Der Charakter einer 202- oder 303-Basslinie lebt im Mono-Gleiten, und Akkorde über denselben Filter und dieselbe Hüllkurve zu spielen, bildet das nicht ab.

Wer eine exakte Vintage-Acid-Linie sucht, macht damit einen Kompromiss, kein simples Upgrade. Für Deep- und Tech-House-Produzenten, die genau diese körnige Filtertextur als Akkord- oder Schichtinstrument wollen, ist es genau der Punkt.

Was hat Audio Damage gegenüber der Maschine von 1983 wirklich verändert?
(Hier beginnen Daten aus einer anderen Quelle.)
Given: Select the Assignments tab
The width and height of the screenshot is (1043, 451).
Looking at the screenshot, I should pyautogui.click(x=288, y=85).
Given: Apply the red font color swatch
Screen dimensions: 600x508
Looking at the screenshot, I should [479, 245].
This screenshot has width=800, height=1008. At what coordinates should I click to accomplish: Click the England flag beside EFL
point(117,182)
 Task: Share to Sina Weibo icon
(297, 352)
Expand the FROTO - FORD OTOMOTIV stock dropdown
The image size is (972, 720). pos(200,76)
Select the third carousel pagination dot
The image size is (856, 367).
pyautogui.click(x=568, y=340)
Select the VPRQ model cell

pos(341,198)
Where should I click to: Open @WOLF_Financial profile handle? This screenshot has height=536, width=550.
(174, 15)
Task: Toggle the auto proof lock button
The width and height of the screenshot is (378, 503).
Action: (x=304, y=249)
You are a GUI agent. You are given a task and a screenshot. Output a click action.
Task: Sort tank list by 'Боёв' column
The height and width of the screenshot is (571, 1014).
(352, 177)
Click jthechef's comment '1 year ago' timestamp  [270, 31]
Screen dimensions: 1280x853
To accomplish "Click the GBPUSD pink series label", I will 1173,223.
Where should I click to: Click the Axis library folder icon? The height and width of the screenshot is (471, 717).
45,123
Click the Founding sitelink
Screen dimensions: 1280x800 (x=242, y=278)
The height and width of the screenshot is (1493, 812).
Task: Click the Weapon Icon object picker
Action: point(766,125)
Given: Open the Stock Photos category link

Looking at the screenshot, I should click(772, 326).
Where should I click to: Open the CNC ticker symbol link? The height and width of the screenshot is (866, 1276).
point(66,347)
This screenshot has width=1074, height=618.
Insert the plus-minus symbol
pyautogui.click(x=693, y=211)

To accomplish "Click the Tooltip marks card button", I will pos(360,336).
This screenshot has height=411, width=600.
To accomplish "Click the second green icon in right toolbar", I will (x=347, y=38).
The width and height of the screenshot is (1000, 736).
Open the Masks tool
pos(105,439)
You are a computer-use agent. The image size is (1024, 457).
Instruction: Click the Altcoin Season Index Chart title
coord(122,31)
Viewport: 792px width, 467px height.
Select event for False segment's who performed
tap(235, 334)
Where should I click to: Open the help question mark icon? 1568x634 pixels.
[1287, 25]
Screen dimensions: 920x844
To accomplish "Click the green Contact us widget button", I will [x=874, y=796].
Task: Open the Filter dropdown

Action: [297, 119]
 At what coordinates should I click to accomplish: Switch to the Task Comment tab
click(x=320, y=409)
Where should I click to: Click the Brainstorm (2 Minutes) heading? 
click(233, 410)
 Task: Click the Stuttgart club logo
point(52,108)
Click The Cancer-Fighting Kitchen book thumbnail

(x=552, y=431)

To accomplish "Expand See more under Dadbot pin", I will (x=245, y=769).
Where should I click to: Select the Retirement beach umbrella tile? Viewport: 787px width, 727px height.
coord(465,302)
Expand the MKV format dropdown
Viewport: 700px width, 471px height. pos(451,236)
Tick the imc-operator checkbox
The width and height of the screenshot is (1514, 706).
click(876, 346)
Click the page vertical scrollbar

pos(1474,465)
Neben der Polyphonie bringt der AD-202 eine Post-VCA-Farbsektion (Sättigung vor dem Filter, Filter-Drive, Distortion, Tilt-EQ) und Portamento bis zu fünf Sekunden. Was fehlt, ist der eingebaute Step-Sequenzer des MC-202, die Funktion, die das Original zu einer eigenständigen Synth-Sequenzer-Kombination machte statt nur zu einer Klangquelle. Der AD-202 verlässt sich für Pattern und Noten komplett auf die DAW oder einen externen MIDI/MPE-Controller.